### ЗАДАНИЕ
Замените «Instruction» на «Command» в записях от самого начала до строки с «point(94,632)» включительно. Приведите этот фрагмент целиком, больше ничего в нем не меняя.

####

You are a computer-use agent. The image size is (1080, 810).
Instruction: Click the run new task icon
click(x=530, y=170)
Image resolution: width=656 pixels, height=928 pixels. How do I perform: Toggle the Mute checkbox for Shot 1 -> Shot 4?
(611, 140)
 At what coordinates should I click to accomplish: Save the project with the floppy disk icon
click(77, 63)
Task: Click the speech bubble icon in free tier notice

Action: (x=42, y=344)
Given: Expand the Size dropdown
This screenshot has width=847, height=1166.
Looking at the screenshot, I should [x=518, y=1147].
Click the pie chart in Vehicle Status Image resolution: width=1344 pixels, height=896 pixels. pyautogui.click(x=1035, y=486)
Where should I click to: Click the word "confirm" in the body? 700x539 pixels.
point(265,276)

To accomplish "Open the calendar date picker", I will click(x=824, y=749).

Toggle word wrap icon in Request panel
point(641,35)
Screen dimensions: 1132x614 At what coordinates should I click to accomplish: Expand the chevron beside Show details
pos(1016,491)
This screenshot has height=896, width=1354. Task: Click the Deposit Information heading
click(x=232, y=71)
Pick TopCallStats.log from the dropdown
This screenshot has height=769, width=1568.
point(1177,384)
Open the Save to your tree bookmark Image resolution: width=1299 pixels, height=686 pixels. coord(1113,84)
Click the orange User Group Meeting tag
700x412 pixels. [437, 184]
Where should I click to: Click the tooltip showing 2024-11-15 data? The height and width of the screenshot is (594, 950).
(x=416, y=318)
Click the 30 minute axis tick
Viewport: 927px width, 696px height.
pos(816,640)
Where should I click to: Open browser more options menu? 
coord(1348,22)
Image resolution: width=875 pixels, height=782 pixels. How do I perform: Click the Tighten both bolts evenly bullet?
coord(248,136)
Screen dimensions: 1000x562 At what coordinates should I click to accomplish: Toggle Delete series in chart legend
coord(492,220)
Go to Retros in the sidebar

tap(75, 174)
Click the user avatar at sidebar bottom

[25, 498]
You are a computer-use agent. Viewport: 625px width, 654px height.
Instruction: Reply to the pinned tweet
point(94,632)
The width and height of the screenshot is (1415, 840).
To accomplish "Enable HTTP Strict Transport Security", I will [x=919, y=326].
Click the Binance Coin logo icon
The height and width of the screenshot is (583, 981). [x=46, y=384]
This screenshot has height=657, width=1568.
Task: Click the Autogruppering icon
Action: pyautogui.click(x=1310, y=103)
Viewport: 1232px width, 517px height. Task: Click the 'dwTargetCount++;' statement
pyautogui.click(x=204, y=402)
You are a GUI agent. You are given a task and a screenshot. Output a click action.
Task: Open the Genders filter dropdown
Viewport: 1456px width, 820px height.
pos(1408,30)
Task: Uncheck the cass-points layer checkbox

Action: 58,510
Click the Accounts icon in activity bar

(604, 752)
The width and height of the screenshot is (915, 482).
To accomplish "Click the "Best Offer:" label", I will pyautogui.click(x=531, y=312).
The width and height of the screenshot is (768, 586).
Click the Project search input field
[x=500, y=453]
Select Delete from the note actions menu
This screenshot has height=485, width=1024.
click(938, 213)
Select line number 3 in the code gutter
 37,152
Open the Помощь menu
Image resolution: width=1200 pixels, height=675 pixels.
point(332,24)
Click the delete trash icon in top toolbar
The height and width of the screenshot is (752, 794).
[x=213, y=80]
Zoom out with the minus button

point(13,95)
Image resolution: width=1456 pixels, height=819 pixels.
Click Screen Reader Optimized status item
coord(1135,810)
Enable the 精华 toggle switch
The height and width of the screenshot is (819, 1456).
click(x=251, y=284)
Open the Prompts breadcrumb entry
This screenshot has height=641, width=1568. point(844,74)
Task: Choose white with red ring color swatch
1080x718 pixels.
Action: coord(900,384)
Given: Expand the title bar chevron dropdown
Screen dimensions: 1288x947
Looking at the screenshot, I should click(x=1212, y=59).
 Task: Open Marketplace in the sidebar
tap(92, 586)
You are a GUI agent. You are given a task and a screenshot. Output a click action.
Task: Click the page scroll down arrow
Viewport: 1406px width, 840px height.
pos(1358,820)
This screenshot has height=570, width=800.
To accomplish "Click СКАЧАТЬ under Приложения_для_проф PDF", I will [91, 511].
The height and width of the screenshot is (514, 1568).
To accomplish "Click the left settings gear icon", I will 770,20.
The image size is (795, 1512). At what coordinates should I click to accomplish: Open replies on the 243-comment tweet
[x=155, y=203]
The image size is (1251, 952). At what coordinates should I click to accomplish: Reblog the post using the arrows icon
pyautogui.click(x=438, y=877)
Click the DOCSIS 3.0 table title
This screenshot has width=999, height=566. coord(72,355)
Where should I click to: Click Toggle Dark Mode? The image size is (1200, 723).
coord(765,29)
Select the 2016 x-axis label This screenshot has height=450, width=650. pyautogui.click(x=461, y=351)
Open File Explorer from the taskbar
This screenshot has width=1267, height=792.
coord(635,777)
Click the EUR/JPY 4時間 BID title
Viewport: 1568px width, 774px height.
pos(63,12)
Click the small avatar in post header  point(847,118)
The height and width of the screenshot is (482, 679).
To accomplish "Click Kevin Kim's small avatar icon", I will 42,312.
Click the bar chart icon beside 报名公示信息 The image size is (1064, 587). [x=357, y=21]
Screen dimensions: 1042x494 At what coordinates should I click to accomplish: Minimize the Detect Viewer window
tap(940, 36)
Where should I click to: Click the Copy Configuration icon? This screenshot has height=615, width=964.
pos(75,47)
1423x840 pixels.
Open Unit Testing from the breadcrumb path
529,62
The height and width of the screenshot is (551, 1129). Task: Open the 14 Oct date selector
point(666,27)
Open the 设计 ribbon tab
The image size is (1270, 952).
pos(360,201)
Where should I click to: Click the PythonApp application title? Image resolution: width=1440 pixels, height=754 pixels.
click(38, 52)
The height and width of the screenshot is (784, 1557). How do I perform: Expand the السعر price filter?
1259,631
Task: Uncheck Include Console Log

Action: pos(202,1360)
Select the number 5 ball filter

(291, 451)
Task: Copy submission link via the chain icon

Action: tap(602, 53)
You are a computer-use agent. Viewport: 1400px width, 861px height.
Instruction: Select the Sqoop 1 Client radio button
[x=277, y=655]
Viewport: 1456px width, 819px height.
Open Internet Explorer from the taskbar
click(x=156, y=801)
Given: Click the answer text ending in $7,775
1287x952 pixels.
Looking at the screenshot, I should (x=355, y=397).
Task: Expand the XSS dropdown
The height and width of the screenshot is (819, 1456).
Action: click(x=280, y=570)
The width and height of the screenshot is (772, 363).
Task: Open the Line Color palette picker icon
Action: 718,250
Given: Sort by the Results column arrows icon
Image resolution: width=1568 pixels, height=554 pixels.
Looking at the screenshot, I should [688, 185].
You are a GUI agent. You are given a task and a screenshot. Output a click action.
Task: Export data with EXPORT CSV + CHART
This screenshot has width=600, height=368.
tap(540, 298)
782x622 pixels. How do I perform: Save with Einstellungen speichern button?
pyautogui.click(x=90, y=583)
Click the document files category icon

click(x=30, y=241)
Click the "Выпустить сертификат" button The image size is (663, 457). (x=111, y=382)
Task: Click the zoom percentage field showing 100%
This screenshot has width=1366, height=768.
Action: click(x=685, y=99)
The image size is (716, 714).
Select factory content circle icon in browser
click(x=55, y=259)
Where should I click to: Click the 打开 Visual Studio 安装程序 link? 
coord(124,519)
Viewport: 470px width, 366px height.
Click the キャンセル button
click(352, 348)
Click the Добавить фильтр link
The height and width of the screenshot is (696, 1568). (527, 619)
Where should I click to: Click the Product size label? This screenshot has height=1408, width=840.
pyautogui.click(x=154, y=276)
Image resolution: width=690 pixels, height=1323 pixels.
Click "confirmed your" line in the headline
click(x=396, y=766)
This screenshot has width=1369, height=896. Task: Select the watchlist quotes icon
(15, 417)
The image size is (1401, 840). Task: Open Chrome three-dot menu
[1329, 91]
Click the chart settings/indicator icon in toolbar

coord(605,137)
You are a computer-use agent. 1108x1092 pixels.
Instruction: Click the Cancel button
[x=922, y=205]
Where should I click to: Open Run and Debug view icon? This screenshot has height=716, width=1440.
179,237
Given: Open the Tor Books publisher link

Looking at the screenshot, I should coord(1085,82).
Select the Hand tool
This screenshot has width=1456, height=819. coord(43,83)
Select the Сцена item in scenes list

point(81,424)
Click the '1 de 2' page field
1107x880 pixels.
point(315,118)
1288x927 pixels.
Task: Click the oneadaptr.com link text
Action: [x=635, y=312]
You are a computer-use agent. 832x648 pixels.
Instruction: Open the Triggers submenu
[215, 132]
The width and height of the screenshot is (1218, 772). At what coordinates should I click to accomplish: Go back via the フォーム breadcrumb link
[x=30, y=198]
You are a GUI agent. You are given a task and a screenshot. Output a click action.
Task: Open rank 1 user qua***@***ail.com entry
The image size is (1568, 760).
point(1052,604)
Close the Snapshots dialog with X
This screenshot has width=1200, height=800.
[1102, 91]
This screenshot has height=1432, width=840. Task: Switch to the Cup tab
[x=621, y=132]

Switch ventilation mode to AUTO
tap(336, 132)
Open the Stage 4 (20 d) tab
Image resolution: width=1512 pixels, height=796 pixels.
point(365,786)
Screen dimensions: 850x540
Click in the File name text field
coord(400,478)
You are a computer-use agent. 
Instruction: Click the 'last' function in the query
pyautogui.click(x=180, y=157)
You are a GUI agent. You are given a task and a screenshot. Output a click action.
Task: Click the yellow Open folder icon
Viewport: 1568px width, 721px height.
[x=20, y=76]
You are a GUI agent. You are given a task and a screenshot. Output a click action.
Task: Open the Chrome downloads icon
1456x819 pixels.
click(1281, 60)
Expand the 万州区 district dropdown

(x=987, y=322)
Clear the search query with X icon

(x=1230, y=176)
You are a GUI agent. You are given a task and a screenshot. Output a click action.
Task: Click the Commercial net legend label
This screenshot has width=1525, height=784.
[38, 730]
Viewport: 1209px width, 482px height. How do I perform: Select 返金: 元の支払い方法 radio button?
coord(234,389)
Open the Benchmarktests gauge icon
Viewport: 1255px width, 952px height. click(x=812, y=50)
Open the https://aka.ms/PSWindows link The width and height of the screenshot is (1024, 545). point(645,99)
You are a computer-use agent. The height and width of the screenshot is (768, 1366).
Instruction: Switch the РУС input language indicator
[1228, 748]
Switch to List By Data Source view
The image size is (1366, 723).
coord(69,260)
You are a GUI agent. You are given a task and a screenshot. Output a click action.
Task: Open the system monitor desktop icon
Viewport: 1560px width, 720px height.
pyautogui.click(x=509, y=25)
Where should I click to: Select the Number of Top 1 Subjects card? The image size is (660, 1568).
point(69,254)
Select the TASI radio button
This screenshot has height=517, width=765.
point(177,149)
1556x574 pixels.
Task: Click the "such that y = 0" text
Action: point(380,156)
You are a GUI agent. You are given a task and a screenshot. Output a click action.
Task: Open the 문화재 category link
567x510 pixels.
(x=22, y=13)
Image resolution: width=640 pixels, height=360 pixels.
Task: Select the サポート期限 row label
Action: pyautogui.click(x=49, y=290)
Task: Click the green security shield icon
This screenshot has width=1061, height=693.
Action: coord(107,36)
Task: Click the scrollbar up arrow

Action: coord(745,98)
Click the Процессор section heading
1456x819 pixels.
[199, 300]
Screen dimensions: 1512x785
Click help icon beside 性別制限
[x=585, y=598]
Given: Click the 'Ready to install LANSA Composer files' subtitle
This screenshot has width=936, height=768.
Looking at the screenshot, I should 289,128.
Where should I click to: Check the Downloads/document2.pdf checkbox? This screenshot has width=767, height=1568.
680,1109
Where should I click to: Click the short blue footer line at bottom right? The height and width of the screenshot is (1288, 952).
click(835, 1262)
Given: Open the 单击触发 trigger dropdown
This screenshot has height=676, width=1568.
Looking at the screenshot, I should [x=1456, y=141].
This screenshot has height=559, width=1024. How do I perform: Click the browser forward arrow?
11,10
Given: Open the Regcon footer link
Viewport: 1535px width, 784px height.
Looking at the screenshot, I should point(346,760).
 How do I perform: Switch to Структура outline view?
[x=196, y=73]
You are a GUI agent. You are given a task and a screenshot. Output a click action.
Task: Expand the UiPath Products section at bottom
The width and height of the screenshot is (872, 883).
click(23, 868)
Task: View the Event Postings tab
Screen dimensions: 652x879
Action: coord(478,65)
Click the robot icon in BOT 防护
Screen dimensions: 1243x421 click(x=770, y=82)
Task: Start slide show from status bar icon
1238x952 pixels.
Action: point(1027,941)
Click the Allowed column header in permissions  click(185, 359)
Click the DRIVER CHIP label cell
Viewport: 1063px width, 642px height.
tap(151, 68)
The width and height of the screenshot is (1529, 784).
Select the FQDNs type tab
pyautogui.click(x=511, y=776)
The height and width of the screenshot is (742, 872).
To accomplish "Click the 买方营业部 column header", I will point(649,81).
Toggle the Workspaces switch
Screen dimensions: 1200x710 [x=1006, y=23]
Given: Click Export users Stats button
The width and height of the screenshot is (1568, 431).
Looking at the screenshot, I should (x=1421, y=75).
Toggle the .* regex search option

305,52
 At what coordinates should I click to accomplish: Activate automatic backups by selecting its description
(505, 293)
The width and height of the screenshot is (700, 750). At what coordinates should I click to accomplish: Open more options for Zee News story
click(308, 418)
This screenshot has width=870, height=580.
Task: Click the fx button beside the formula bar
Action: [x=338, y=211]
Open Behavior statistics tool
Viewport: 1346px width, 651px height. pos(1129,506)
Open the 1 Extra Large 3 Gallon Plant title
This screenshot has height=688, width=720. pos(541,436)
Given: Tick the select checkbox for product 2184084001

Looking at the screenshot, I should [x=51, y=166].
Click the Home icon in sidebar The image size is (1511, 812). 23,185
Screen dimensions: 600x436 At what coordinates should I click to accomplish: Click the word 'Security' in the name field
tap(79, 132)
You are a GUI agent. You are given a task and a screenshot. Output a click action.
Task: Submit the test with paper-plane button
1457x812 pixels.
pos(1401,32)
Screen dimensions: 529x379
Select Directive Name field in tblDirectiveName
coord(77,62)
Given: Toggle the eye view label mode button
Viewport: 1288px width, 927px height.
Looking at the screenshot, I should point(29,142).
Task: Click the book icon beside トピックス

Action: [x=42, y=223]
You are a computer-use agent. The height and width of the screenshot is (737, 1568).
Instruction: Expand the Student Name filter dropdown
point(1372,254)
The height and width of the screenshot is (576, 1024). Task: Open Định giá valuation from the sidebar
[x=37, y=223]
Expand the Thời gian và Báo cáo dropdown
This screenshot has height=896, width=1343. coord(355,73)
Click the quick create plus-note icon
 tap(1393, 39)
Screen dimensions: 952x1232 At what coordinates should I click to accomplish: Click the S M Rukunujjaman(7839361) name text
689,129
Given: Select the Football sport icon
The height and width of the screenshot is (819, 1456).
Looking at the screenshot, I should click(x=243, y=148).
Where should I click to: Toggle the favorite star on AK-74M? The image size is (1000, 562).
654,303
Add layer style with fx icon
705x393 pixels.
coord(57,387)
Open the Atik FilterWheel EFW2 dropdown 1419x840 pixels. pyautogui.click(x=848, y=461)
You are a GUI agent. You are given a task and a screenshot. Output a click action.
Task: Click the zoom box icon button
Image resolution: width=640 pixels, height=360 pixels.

####

### ВЫПОЛНЕННОЕ ЗАДАНИЕ
You are a computer-use agent. The image size is (1080, 810).
Command: Click the run new task icon
click(x=530, y=170)
Image resolution: width=656 pixels, height=928 pixels. How do I perform: Toggle the Mute checkbox for Shot 1 -> Shot 4?
(611, 140)
 At what coordinates should I click to accomplish: Save the project with the floppy disk icon
click(77, 63)
Task: Click the speech bubble icon in free tier notice

Action: (x=42, y=344)
Given: Expand the Size dropdown
This screenshot has width=847, height=1166.
Looking at the screenshot, I should [x=518, y=1147].
Click the pie chart in Vehicle Status Image resolution: width=1344 pixels, height=896 pixels. pyautogui.click(x=1035, y=486)
Where should I click to: Click the word "confirm" in the body? 700x539 pixels.
point(265,276)

To accomplish "Open the calendar date picker", I will click(x=824, y=749).

Toggle word wrap icon in Request panel
point(641,35)
Screen dimensions: 1132x614 At what coordinates should I click to accomplish: Expand the chevron beside Show details
pos(1016,491)
This screenshot has height=896, width=1354. Task: Click the Deposit Information heading
click(x=232, y=71)
Pick TopCallStats.log from the dropdown
This screenshot has height=769, width=1568.
point(1177,384)
Open the Save to your tree bookmark Image resolution: width=1299 pixels, height=686 pixels. coord(1113,84)
Click the orange User Group Meeting tag
700x412 pixels. [437, 184]
Where should I click to: Click the tooltip showing 2024-11-15 data? The height and width of the screenshot is (594, 950).
(x=416, y=318)
Click the 30 minute axis tick
Viewport: 927px width, 696px height.
pos(816,640)
Where should I click to: Open browser more options menu? 
coord(1348,22)
Image resolution: width=875 pixels, height=782 pixels. How do I perform: Click the Tighten both bolts evenly bullet?
coord(248,136)
Screen dimensions: 1000x562 At what coordinates should I click to accomplish: Toggle Delete series in chart legend
coord(492,220)
Go to Retros in the sidebar

tap(75, 174)
Click the user avatar at sidebar bottom

[25, 498]
You are a computer-use agent. Viewport: 625px width, 654px height.
Command: Reply to the pinned tweet
point(94,632)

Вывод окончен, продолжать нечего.